The name Maka for what is now called Oman is very ancient; in the third millennium, the Akkadians already knew a country called Magan, which, they claimed, had been conquered by their king Naram-Sin (r.2254-2218; ABC 20). Later, it was called Qade by the Babylonians; the Assyrian king Aššurbanipal (r.668-631 BCE) mentions a country Pade with a capital Iski, which must be Izki in Oman. The Persian name Maka is, therefore, an archaism (which is not uncommon in this period).
In the third millennium BCE, the region not only traded with the country of the Euphrates and Tigris, but also with the Indus valley. Many objects from the Harappan culture have been found in Oman. The country appears to have exported copper.
The next millennium, the second, is something of a "dark age". At the end of it, the Makans had invented the qanats, underground drainage galleries that bring water from an aquifer on the piedmont to the gardens or palm groves on the plains. The invention was later copied in Iran.
The first millennium is called the "Iron age" of Oman, but this is actually unjustified, because no iron objects have been found (so far). There are, however, many similarities to Iron age cultures of southern Iran and the valley of the Indus.
Maka was already a part of the Achaemenid Empire in 520 BCE, because it is mentioned in the Behistun inscription. It is possible that it was conquered by Cyrus the Great (r.559-530), who is known to have campaigned on the other side of the Persian Gulf (he seems to have lost an army in the Gedrosian desert).
Maka is also mentioned by the Greek researcher Herodotus, who states that during the reign of king Darius I the Great (r.522-486), the "Mykians" belonged to the same tax district as the Drangians, Thamanaeans, Utians, Sagartians and "those deported to the Persian Gulf", which is a bit odd because all these people seem to have lived north of the Gulf.note The same author mentions Mykians and Utians in the army that king Xerxes led against the Greeks (in 480 BCE); they carried leather jackets, cane bows and scimitars.note The "men from Maka" are also mentioned in Xerxes' Daiva inscription.

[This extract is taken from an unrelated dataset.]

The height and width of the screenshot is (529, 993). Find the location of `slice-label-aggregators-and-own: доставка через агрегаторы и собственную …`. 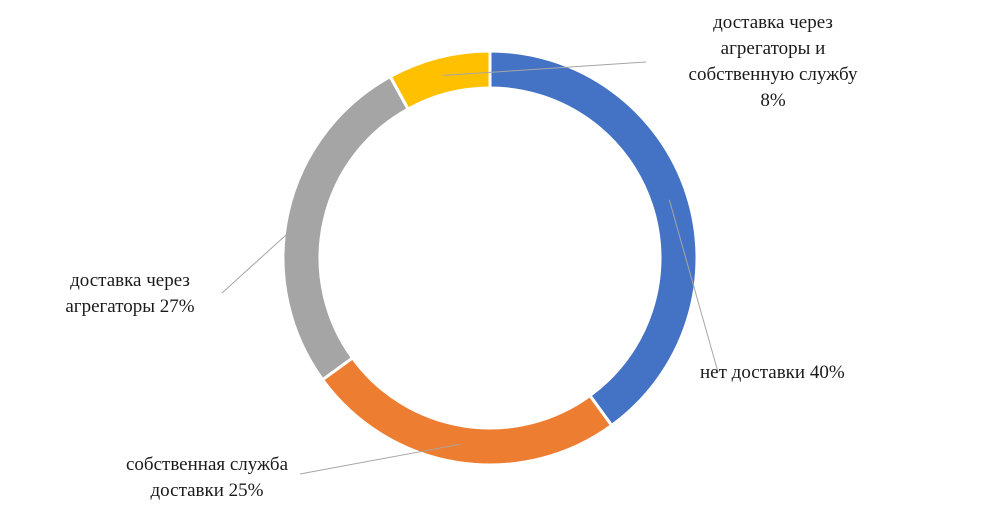

slice-label-aggregators-and-own: доставка через агрегаторы и собственную … is located at coordinates (773, 62).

We should have expected that Maka was mentioned by the Greek historian Arrian of Nicomedia, who wrote a book about the campaigns of the Macedonian king Alexander the Great (r.336-323) in the Persian Empire, but he only mentions the Oman promontory, which he calls "Maketa". Probably, the men from Maka had become independent. Had they been subjects of the last Persian king Darius III Codomannus, they would have figured in Arrian's lists of Persian warriors. Maka did not belong to Alexander's realm and was not subject to the empire of his successors, the Seleucids.